11 is the highest gauge I use. People love the way my guitars play, most like my tone and most importantly I like the way that they play and sound.

As far as mellow and full, few people are as mellow sounding as Metheny and he uses 11s.

Jim Hall is known to use an unwound G to facilitate wrist vibrato. His sound is pretty darned good as well.

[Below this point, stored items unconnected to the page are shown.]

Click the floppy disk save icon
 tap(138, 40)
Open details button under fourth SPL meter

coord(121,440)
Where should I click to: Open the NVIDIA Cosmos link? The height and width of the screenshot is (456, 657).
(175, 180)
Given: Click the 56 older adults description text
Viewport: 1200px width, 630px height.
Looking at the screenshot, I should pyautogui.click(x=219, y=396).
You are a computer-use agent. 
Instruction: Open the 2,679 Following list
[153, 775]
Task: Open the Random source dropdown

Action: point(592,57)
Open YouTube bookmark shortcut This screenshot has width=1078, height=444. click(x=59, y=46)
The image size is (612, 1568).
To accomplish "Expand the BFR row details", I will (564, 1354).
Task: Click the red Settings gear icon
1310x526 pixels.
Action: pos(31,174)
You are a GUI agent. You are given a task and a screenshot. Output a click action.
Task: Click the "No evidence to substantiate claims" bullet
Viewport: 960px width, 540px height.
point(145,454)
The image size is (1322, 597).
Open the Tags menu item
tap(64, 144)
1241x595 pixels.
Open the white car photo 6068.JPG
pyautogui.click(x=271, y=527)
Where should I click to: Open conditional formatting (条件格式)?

Like I said....whatever works.
 

chervokas

Member
Messages
6,839
I'm a .011-.050 man myself on most of my guitars--I like the resistance in the bends, allows me to be more accurate on the slow, half-step bends I play most often. I keep one Gibson scale guitar strung with .10s for more bendy rock leads. I also like a wound G string on guitars which I play with some open tunings so that the intonation is purer on the chord voicings that mix a bunch of fretted and open notes.
 

PedalFreak

Silver Supporting Member
Messages
6,315
I was in the same boat. Started out as an Acoustic player using 12's and 13's. Then when I started playing electric a friend picked some strings up for me, Hybrid Slinkys 9-46. Put them on and thought "what is this?!?!" Couldn't play. Strings were WAY too small, way to low.

Took my acoustic and my electric in and asked for a set of 12's for electric. Then had them set up my electric like my acoustic :D Loved IT!

I went from 12-54 or 13-56 on my electrics, now I play anywhere from 11-50 to 11-54. I have a couple guitars with 10-46 or 10-50 on them. But mainly play the 11-52 or 54.